なんで攻撃者がFossHubのサーバ内でどんな動きをしたかについて、
Audacity側で発表があるんでしょう……?
Re:なんでAudacity側で説明が (スコア:1)
パスワードを盗まれ、FossHubの侵入に使われたアカウントがAudacity開発者の一人だった、そもそもFossHubが狙われたのはAudacityが人気ありすぎなせい(てへへ)的なことが書いてあらぬか?
Re: (スコア:0)
なるほどそういうことか、ありがとう。
しかしそうすると公式発表するような内容を委ねてしまうレベルでFossHubはAudacityに依存しきってるって事か・・・
凄いというべきかヤバイというべきか。
怖い (スコア:0)
さっきアプデのために他のダウンロードしたけど怖いなあ
Re: (スコア:0)
本気で気にするならダウンロード後しばらくは様子を見るのがいい。
そして脆弱性を放置しそっちで…
署名は? (スコア:0)
Audacityくらいのメジャーなソフトウェアで、寄付も募ってるのにインストーラに署名してなかったのかね。
Re: (スコア:0)
署名なんかあっても意味ないんじゃね。クラシックシェルのほうは署名付きだが署名なしの偽物に引っかかった人がいるみたいだし。
Re: (スコア:0)
署名を見ずにひっかかる奴は知ったこっちゃないが、最初から署名されてないんじゃ確認もできないじゃないか。
Re: (スコア:0)
署名を見ずにひっかかる奴は知ったこっちゃないが、最初から署名されてないんじゃ確認もできないじゃないか。
では確実性向上のために
署名に加え実印での捺印も必須にしましょう
相互安全確認のためユーザーも実印を登録してね
登録はこちらから: ttp://Phishing/m9(^Д^)
こうですねわかりますん!
行ったこと無い (スコア:0)
Audacityは何度か使ったことがあるし、今もHDDに入っているけど
だいたい、カノニカルのサーバーから
apt-getするだけだから、FossHubなんか行ったこと無いのだなぁ…
#osdn.jp/projects/audacity/にはニュース掲示されていないっぽいな
Re: (スコア:0)
何が言いたいんだ。まさかその「カノニカルのサーバ」(笑)ならセキュリティリスクがないとか思ってる?
Re: (スコア:0)
Canonicalのサーバに、何とかして入手したCanonicalの証明書で署名した悪意のあるバイナリをアップロードするのは本件よりは難しい。
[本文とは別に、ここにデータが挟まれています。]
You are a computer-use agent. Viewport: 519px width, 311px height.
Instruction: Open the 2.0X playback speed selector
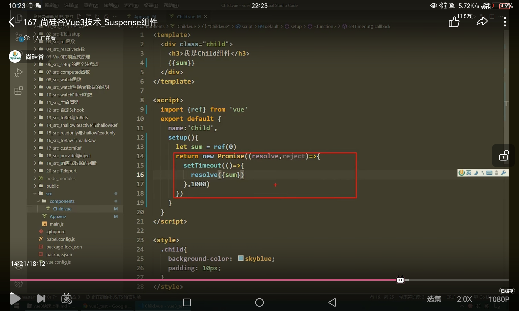[x=464, y=299]
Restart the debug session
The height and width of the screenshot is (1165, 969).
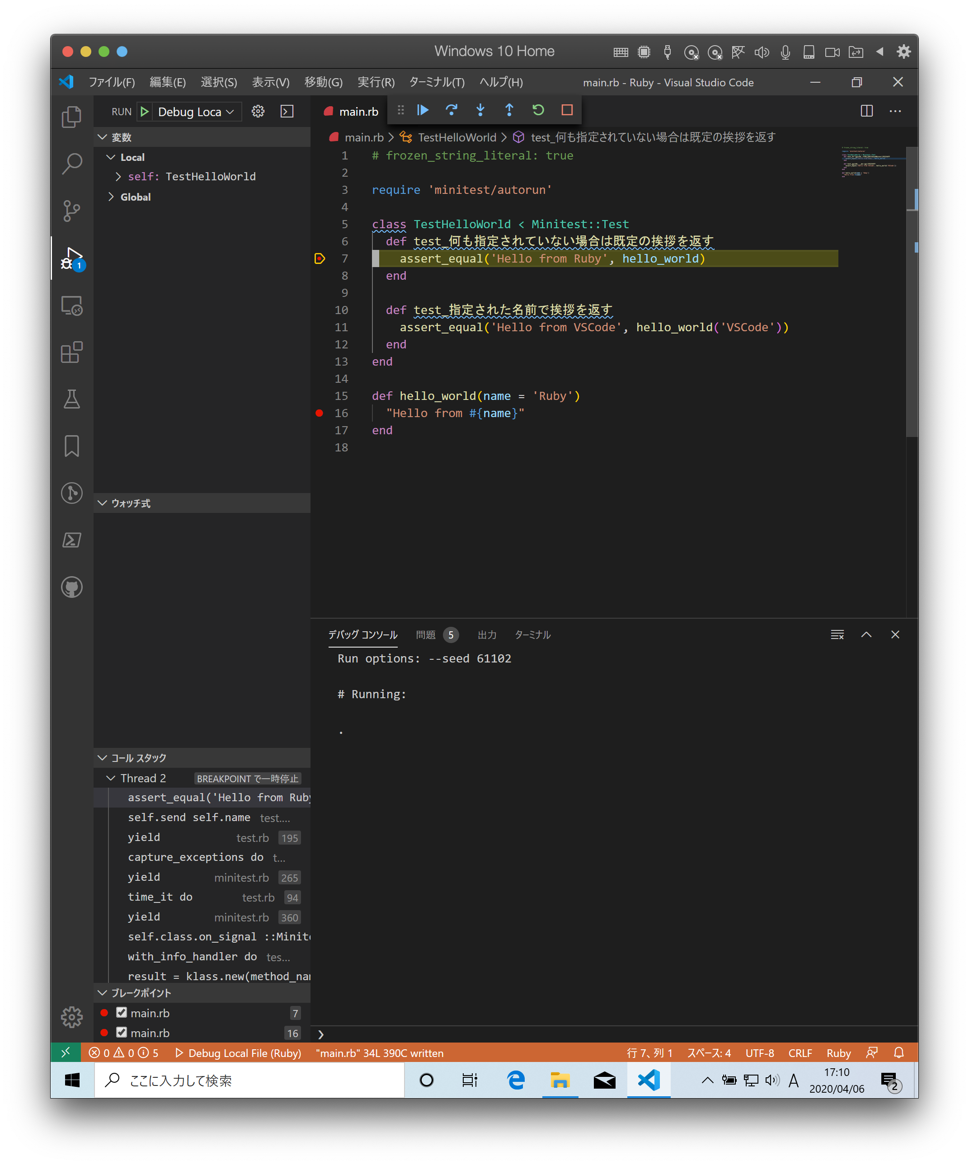[538, 110]
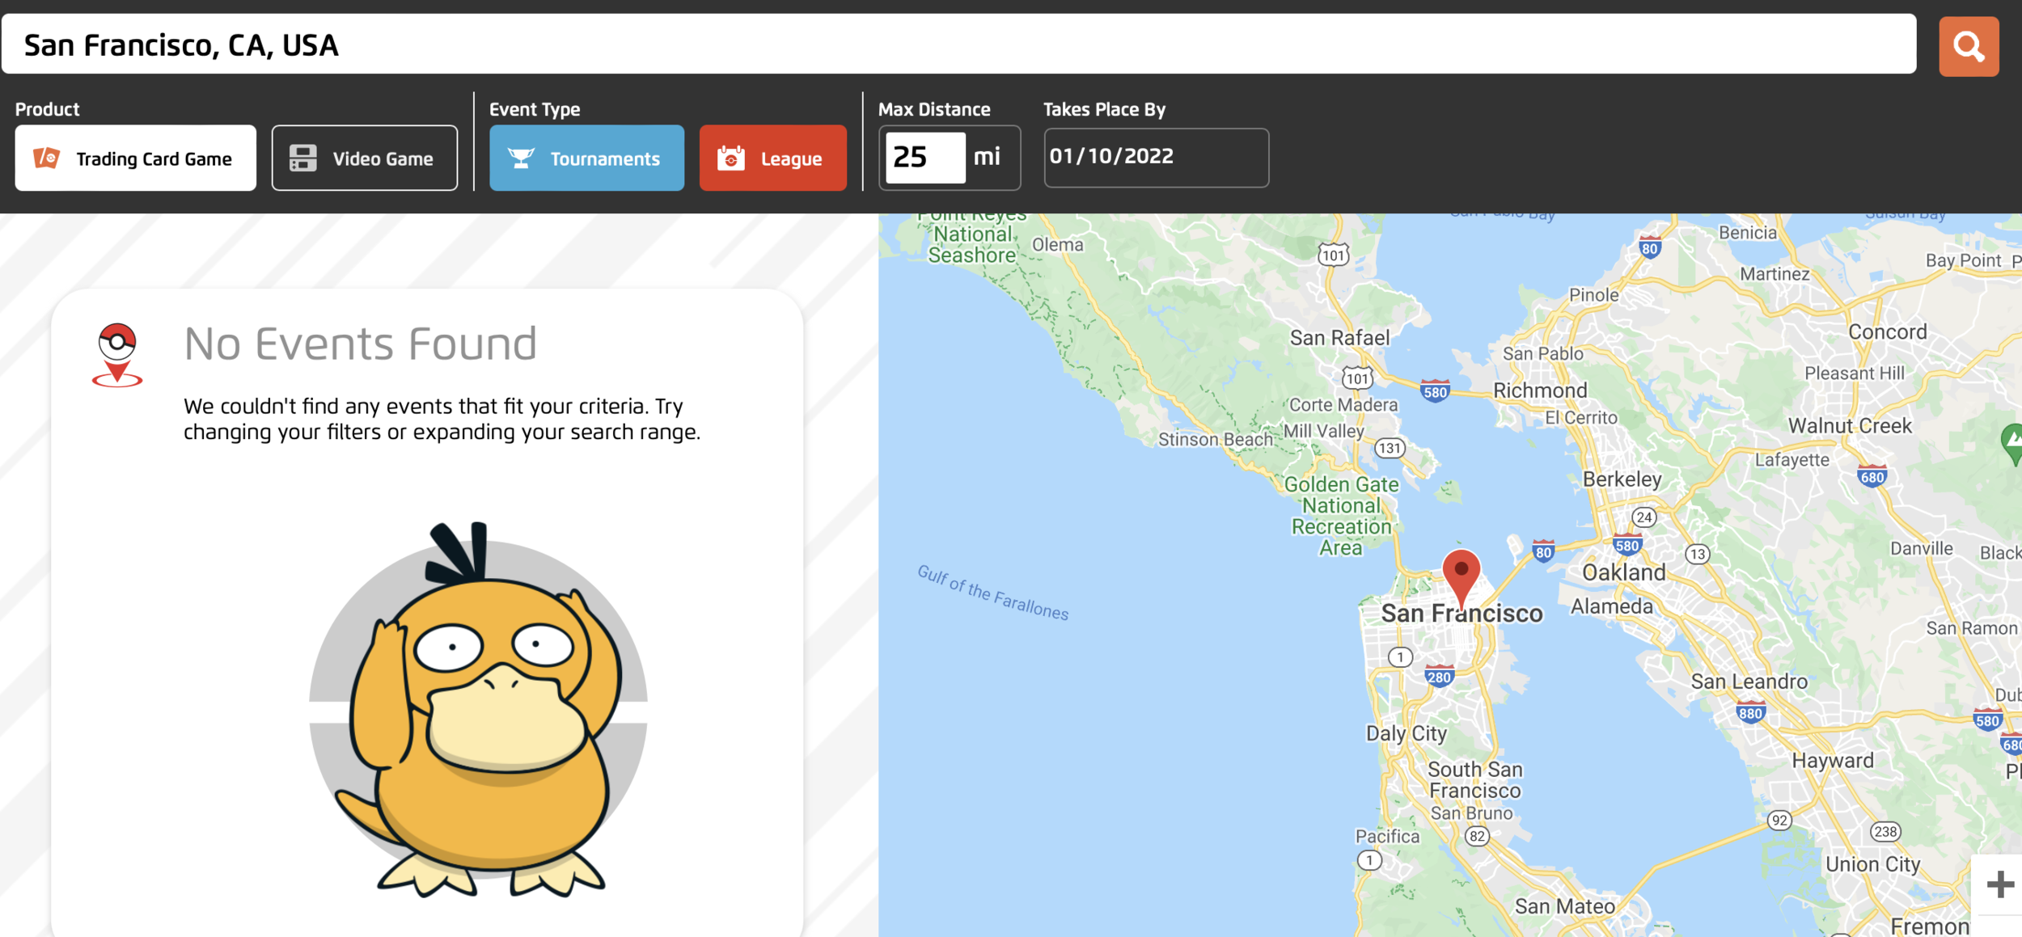Zoom in with the map plus button

pyautogui.click(x=1999, y=884)
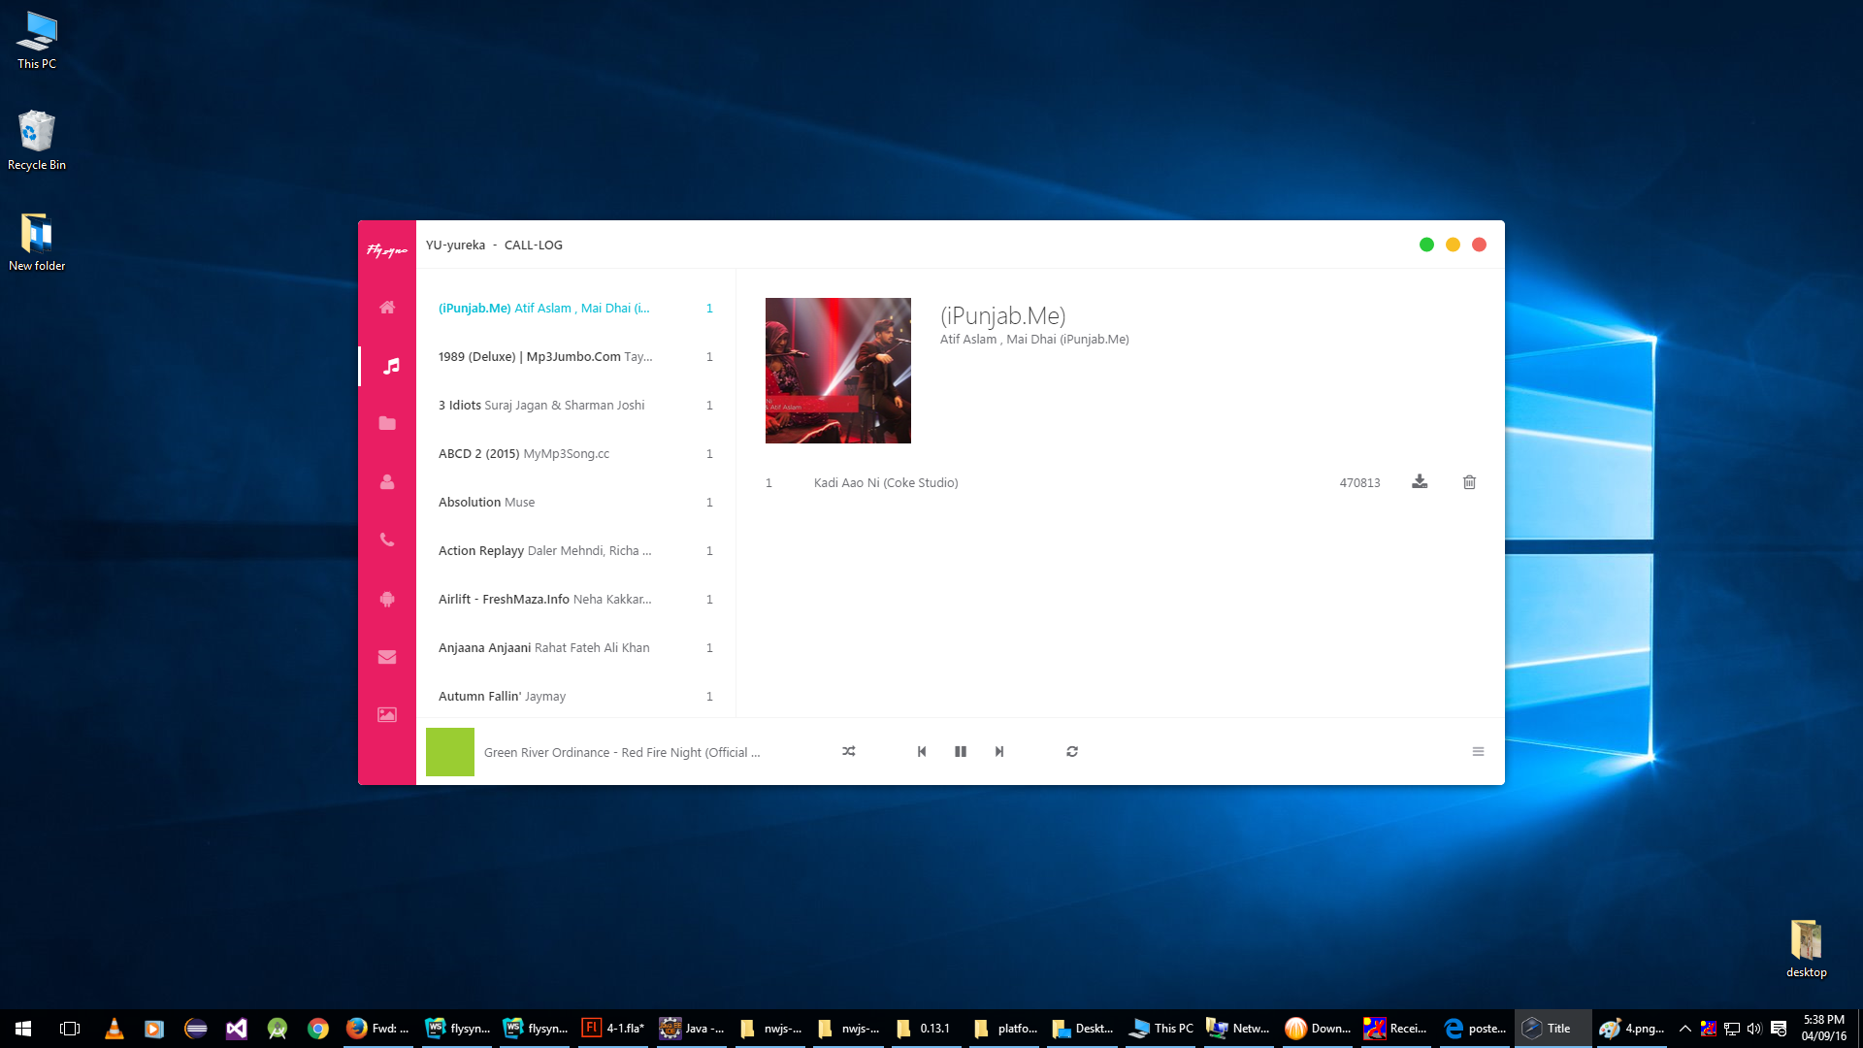Screen dimensions: 1863x1048
Task: Pause the currently playing song
Action: [961, 751]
aptで公式のレポジトリだと署名なしのファイルは弾かれる。
Re: (スコア:0)
あと、今回はWindows Installer形式のパッケージ
つまり、実行ファイルをそのまま配布するという間抜けな形式が
攻撃をより容易にしていたんじゃないかと思います。
(ZIP形式のほうは感染していなかったみたいです)
LinuxやiOSやAndorid、もちろんUWPでも
インストーラーはOS側に持っていて
実行ファイルでは無いパッケージを取得するようになっていますよね。
怖い (スコア:0)
あっぶねぇ……
Anniversary Updateをクリーンインストールして、丁度Audacity入れようかと思ってた。
即座にまたクリーンインストールやり直す羽目になる所だった……。